▶ INSTRUCTION:
Copy the items below unchanged, from the first line through the line that contains "coord(842,674)", and leave the pictures out.

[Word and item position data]
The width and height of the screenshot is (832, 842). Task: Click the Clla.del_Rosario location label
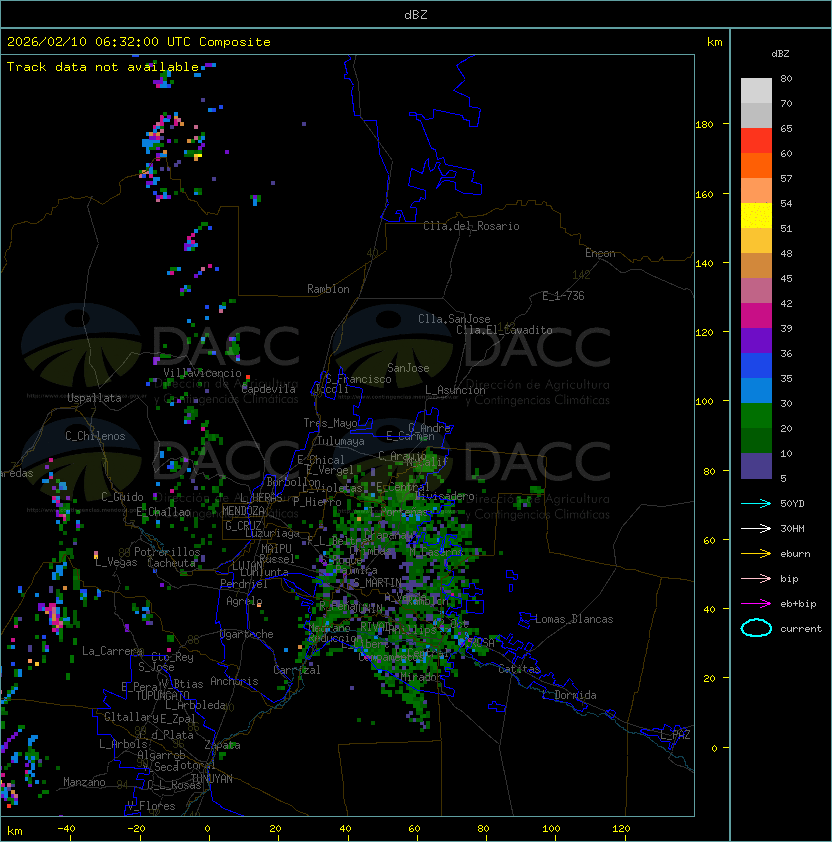[471, 226]
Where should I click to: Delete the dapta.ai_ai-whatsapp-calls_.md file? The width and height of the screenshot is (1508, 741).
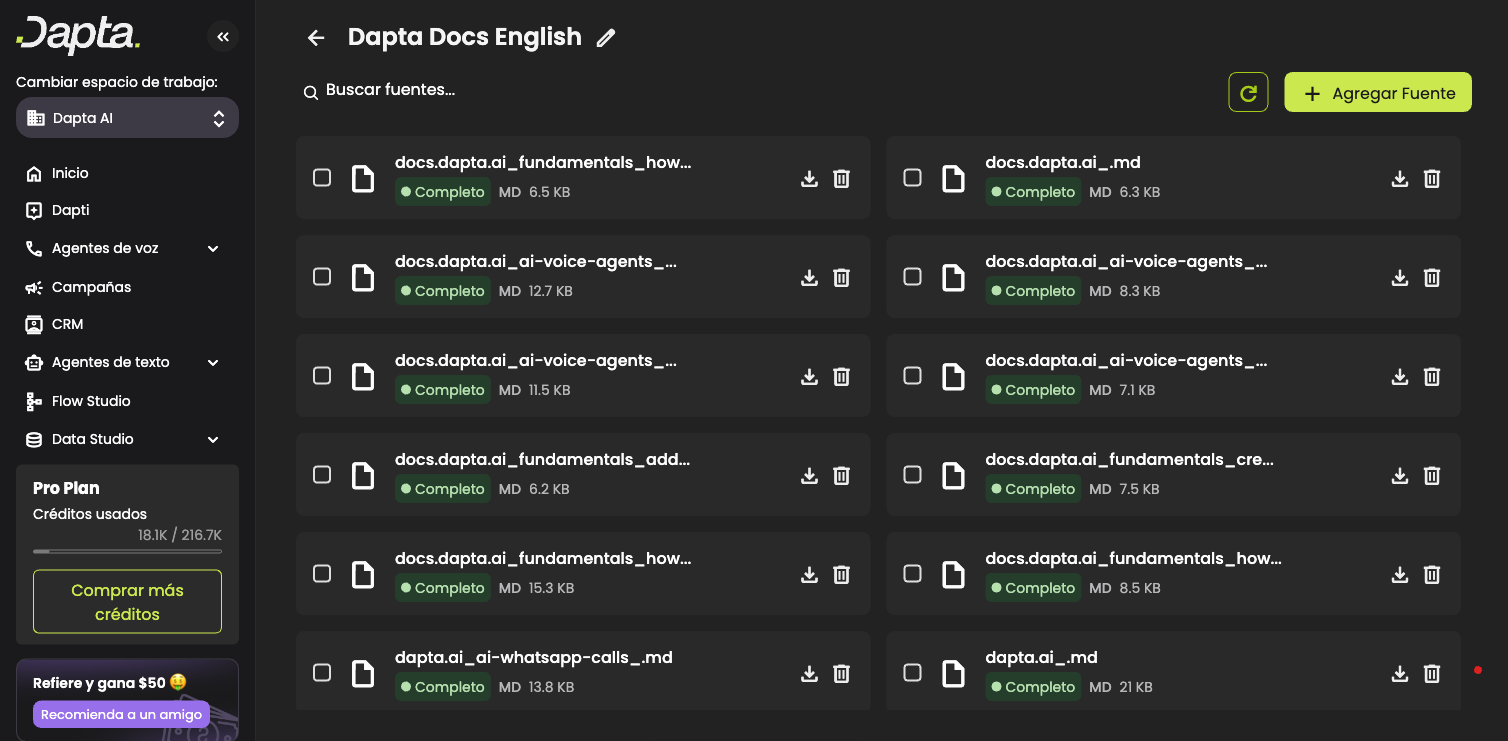coord(842,674)
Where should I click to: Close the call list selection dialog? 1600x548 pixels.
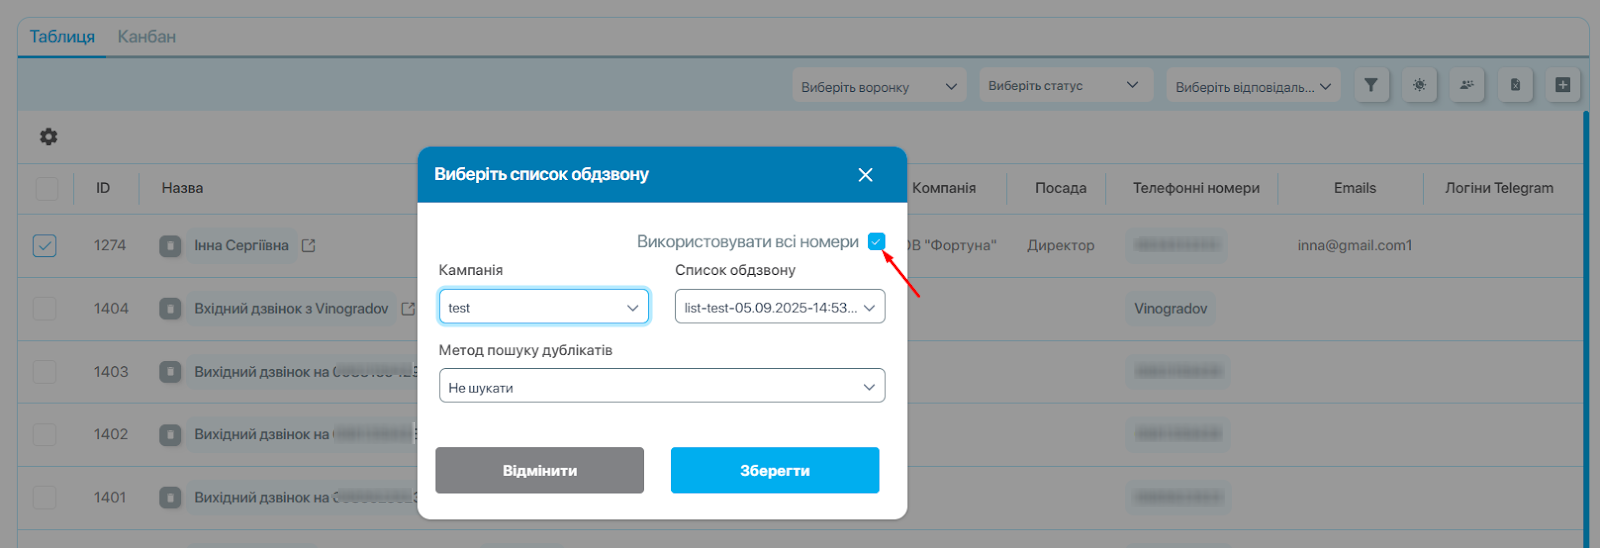(865, 175)
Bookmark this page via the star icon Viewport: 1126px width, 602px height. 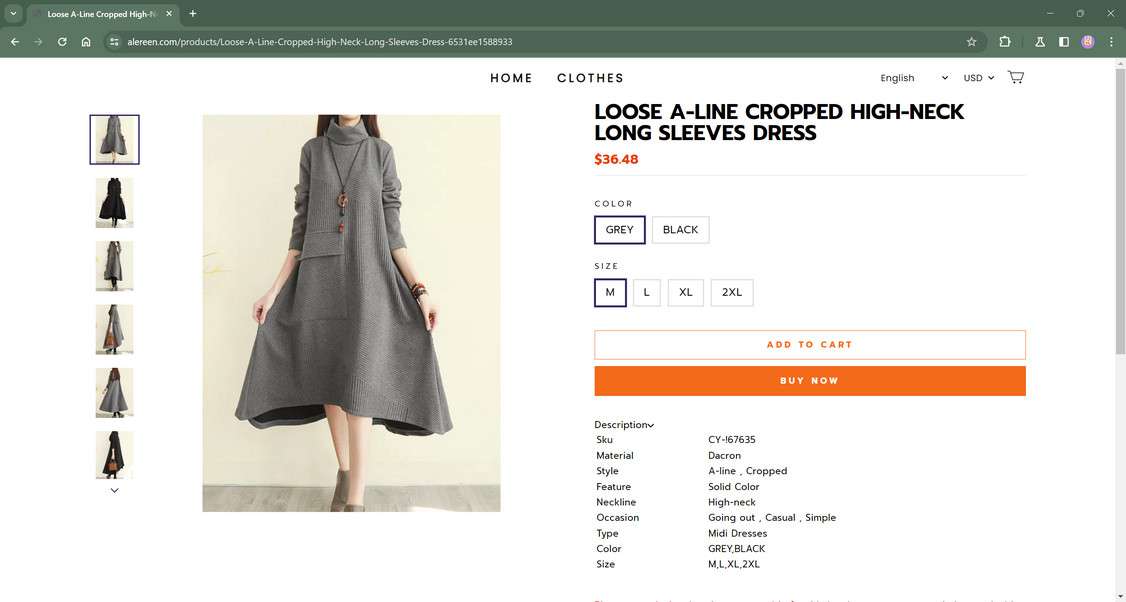point(971,42)
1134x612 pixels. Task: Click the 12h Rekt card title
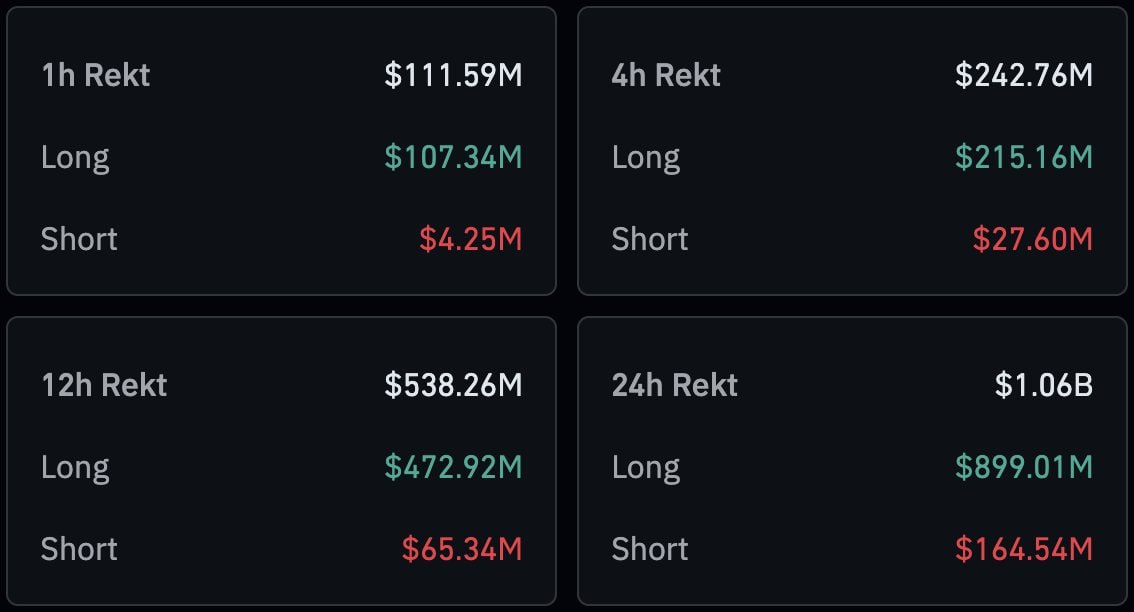(104, 385)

▶ SOLVED EXERCISE:
The width and height of the screenshot is (832, 842). Task: Click the Clla.del_Rosario location label
[471, 226]
Where should I click to: Delete the dapta.ai_ai-whatsapp-calls_.md file? The width and height of the screenshot is (1508, 741).
coord(842,674)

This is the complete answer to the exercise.